Despite our best efforts, our goal to get this one young journalist out of her crumbling city has thus far proven to be unsuccessful. And now, on Thursday morning, there has been a confirmed suicide bombing at Kabul’s airport with multiple casualties, reportedly including four dead U.S. Marines. The gates have been closed and people stuck there are without basic human necessities like food and water. They are reportedly being attacked by the Taliban, and facing potential death at every turn.
My phone rings.
Another military source assisting with the evacuation effort informs me, “The airport is done. It’s over. They cannot go to Kabul. They need to get out now. They need to head north or east immediately. If they are on a kill list, it’s only a matter of time before they are found. Call your friend now. Tell her to pack a bag, and to bring food and water. Tell her to head to Pakistan or Uzbekistan. We will work on figuring out what to do next. This is grassroots. Call you later.”
The phone clicks. I frantically send a voice memo to the young journalist giving her the exact instructions. She calmly supplies me with each member of her family’s documents which I forward to the team. “But the roads are closed and my mother and I don’t have passports. I’m worried that I may not get out and we will be imprisoned here,” she told me.
I alerted my military contact, who advised that the journalist and her family stay the course anyhow and still head north. Staying in Kabul may mean a certain death, but this terror-inducing message I do not share with her.
She was born in 2001. The year the 9/11 attacks occurred. The year the United States went to war and eventually occupied Afghanistan. For the last 20 years, she has only known life as a woman who had the right to go to school, to wear the clothing of her choice, and to have a career if she chose to. She was encouraged to be ambitious and dream. She does not know a life under Taliban rule. Overnight she has gone from a young woman aspiring to make her mark on the world to yet another Afghan refugee.
The young journalist, who studied international relations, had never seen a Taliban fighter in person until last week when she spotted them on the streets of her neighborhood. Frantically, she ran home with her chest pounding.
Her older sister, who is also a journalist, recounted the day the Taliban took over. “When I saw my little sister, I kissed her and said, ‘Don’t worry.’ There were gunshots. I took her hand and we moved towards the house. She was wrapped in fear and we were walking in our normal clothes. We could tell from their looks how much [the Taliban] hated us and the other girls out of our house. They had guns with them. This is the first time my sister saw the Taliban.”

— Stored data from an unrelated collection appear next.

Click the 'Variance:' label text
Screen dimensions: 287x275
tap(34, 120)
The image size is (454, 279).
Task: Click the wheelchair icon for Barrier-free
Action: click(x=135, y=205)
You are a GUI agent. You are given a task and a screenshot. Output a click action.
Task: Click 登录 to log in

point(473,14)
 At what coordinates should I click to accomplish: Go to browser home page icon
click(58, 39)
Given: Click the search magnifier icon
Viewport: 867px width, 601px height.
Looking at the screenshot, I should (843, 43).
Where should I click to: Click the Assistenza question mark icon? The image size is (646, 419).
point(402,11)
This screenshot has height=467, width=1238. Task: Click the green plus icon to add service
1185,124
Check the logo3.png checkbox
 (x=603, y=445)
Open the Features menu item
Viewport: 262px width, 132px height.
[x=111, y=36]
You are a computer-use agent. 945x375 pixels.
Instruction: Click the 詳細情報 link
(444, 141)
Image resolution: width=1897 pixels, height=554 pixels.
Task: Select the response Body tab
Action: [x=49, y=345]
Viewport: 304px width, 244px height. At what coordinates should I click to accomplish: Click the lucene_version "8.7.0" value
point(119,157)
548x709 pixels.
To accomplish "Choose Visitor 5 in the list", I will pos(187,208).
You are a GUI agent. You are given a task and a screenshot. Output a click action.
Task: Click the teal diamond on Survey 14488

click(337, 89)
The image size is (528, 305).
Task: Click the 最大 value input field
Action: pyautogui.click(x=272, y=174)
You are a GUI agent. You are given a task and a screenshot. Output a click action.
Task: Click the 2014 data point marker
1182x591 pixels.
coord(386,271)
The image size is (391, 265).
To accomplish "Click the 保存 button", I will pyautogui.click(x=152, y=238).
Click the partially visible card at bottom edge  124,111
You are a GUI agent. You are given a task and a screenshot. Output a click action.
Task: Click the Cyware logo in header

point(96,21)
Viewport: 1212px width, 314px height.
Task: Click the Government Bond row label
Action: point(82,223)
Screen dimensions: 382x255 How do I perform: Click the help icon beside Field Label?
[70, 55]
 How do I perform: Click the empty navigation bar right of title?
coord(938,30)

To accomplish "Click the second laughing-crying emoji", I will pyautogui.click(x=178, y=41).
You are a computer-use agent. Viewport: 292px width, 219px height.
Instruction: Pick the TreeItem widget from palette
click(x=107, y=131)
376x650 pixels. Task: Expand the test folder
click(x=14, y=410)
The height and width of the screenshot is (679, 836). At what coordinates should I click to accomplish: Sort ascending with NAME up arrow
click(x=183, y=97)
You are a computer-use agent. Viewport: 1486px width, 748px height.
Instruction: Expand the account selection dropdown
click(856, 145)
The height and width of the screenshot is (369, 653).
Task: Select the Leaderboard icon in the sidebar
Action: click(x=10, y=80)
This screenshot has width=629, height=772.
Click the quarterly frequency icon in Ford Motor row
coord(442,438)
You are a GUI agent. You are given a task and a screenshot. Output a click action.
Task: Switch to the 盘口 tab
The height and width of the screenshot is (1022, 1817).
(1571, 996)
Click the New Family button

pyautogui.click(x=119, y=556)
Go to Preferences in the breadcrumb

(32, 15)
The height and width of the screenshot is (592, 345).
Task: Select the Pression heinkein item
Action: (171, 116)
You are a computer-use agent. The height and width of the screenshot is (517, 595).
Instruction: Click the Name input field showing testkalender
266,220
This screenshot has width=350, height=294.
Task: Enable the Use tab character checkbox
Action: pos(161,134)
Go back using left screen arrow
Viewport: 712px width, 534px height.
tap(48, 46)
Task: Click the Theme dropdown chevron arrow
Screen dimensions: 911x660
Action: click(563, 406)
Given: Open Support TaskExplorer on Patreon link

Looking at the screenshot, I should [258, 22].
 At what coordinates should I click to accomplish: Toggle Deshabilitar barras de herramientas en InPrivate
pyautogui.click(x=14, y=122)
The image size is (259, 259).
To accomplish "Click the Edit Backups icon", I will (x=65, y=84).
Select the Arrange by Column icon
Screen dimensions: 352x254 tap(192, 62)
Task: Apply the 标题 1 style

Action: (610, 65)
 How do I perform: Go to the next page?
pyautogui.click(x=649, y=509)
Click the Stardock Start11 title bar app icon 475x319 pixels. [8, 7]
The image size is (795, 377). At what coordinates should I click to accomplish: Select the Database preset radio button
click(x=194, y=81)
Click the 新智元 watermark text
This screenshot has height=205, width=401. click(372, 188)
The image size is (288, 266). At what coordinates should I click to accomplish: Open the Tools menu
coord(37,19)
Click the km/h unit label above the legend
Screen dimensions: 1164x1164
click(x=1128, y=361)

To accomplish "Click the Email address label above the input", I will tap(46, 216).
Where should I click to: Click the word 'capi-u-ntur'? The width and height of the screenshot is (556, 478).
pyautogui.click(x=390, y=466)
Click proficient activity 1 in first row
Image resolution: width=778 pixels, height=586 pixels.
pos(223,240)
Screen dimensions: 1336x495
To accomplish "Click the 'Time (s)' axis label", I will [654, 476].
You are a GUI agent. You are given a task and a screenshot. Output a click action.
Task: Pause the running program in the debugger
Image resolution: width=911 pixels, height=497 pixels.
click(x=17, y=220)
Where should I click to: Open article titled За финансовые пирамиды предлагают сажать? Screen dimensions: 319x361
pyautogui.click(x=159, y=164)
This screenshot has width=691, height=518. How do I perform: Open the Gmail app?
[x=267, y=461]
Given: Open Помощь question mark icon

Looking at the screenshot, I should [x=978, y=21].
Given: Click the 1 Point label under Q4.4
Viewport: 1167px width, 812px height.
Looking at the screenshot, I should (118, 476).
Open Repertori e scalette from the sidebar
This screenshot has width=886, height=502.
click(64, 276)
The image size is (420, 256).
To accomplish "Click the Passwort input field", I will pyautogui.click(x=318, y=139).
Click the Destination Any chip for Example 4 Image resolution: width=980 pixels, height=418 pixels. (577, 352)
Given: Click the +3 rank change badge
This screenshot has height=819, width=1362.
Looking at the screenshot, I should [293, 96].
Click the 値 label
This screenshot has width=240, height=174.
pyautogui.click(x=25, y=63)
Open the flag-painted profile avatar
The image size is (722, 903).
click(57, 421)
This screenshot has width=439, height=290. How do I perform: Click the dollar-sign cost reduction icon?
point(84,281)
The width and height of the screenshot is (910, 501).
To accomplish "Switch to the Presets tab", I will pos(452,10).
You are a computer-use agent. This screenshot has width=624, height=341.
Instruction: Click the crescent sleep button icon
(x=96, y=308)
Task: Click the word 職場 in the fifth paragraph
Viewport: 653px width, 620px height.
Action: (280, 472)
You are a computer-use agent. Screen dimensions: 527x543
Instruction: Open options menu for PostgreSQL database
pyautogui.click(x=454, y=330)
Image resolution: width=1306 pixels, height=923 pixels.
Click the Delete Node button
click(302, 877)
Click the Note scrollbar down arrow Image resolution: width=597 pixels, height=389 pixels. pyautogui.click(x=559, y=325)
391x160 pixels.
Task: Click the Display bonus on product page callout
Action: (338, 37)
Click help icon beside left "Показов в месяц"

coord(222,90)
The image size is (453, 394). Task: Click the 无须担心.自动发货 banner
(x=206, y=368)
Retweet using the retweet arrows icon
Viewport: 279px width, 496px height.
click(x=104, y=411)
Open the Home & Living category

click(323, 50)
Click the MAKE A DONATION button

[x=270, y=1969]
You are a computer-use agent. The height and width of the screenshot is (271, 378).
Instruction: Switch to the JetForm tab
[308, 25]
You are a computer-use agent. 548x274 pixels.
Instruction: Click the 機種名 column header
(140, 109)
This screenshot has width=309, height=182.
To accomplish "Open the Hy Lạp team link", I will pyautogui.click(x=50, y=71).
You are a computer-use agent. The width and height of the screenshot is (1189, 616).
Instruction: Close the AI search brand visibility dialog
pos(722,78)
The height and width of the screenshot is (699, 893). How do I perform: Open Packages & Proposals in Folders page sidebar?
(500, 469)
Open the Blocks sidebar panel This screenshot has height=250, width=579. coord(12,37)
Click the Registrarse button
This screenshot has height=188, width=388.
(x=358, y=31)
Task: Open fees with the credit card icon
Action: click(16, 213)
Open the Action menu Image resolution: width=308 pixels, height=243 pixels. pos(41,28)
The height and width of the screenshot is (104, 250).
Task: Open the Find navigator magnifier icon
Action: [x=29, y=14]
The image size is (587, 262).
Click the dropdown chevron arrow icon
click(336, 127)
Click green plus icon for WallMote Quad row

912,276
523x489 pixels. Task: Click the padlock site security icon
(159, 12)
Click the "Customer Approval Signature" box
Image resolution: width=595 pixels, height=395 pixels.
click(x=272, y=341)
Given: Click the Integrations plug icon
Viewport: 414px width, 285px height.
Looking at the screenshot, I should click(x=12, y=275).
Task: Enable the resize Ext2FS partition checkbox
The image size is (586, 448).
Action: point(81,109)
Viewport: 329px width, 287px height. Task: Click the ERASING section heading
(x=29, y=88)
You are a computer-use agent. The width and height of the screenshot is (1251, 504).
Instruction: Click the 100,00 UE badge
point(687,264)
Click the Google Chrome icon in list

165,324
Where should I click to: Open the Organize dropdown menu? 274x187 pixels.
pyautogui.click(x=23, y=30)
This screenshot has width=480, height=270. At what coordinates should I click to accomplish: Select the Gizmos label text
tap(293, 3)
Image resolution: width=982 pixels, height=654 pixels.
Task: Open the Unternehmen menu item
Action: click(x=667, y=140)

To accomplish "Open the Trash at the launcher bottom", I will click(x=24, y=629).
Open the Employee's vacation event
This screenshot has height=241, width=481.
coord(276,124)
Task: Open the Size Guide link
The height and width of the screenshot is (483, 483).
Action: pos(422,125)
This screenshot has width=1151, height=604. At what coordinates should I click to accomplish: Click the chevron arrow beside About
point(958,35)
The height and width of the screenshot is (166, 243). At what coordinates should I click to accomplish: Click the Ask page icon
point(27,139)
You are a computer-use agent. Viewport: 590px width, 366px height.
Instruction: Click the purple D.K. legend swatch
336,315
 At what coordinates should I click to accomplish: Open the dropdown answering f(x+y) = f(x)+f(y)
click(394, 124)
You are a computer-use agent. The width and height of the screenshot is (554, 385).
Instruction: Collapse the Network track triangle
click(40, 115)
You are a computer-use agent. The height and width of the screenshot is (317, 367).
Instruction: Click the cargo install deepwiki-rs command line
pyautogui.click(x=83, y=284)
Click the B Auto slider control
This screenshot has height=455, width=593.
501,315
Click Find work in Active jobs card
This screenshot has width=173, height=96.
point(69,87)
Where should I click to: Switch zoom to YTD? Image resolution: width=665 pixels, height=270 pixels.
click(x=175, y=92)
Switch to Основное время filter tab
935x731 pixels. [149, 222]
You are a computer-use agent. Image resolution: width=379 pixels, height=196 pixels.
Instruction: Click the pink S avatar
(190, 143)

The elder sister was able to evacuate on Wednesday, but she asked that I take care of her sibling as if she was my sister. “My sister will be lost without help,” she pleaded. “She has never been alone.”
And so from nearly 7,000 miles apart we support each other, communicating continually on the phone. Neither of us sleep to make sure we do not miss any updates from the team of people assisting us. From the other side of the world, I hope to keep my promise to her sister that I will be there until she is safely out of Kabul.
My phone is ringing. It’s the team again. We need a miracle.